Bassist Andrew Lampela said, "We all know how to play … we've all been in so many different bands. It's fun to get together with no set plan, just pick a note and try to play themes. Most of us come from prog-rock backgrounds, so experimental stuff is fun."
Band members rarely play the same instruments twice, and if a line-up shift is drastic enough the group goes by the name, "Steaming Heap." B.J. plays Moog synthesizer/guitar synthesizer; Andrew Lampela, bass; Matt Box, bass/fuzz-wah bass; Jim Mullins, AM radio, digital sampler, conch, electronic anti-drums; Tom American, AM radio, fender twin reverb; Dan Dreiforttucky, vocal effects, toy electric guitar, drums; and various masked players provide vocals, such as a drag devil go-go dancer (David Camaro) and a mysterious character in a Nixon mask.

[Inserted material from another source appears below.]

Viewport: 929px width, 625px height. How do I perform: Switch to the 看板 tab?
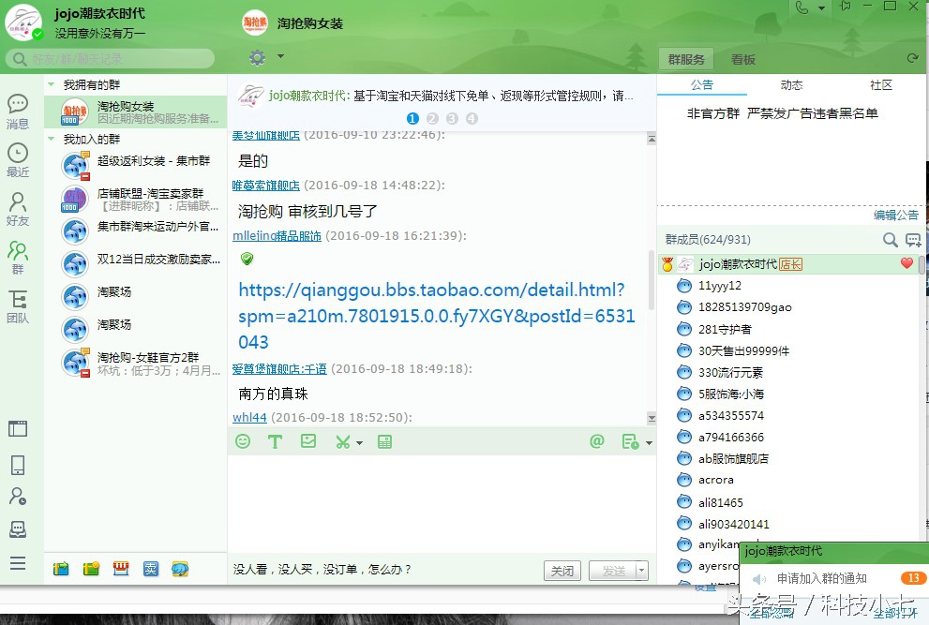(741, 58)
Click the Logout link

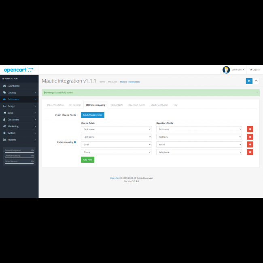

"The product is not the sound itself, but the reaction the audience has to it -- it might be more interesting to watch the audience reacting to us, rather than actually watching us," he said. "There is a visual aspect, though, like when I play keyboard with my ass or smear myself with money."
B.J. said that their first show was as non-musical as they could make it.
"Hence my efforts to destroy rock and roll as much as I try to produce it," he said. "I like the balance -- maybe because I'm a Libra."
Of his current projects, B.J. thinks Doucheifer is the most likely to get some airplay, considering that another freeform improv. group he worked with at BG, Lords of True Slack, is garnering some attention. Nonetheless, he's not harboring any fantasies of fortune and fame.
"We all have lives here. I mean, I don't think anyone in this band has a weird delusion about getting a contract and becoming rock stars," he said. "If we can get some good recordings, great … and if someone picks it up and distributes it, wonderful, but we're in Athens for God sakes … and I like having my soul."
Other Projects
B.J. has yet another band in the works, The Pop-Rocks, ("60's bubble-gum pop/new wave,") and has not abandoned past projects such as the studio noise band "SHRiNeLaBS," which he considers to be his "life's work." The main instruments are mixers and reel-to-reel machines, and as with Doucheifer, much of the sound results from running AM radio signals through a mixer.
"It's the studio version of my chaos experimentation … playing with tape machines, effects, and computers as musical instruments," he said. "Some stuff is about to be released on Dielectric Lull's upcoming, "I Sold My Song for a Taco" compilation."
More information about SHRiNeLaBS can be found by going to the artist list at www.frognet.net/~absent.
The Athens Scene
From his seat at the soundboard, overlooking countless rock shows, subcultures and crowds, B.J. has developed an interesting perspective on the cycles of certain scenes.
"I've seen entire subcultures of independent music come and go, several scenes, several lulls between scenes, especially at Bowling Green. I've seen enough that it doesn't faze me anymore. There are dead spots. People say this is a dead spot in Athens, but I don't think so."
B.J. said that he recognizes two or three independent scenes in this city alone, and that Scott Winland's Blackout Booking really keeps things hopping.
"Wherever stuff is happening, we're getting it -- it's coming to us. It's amazing; we're spoiled…we're getting stuff that is so completely esoteric, really experimental. There's a lot going on here," he said. "I think the cycles are good cycles -- if this is bad for Athens, I can't wait to see good."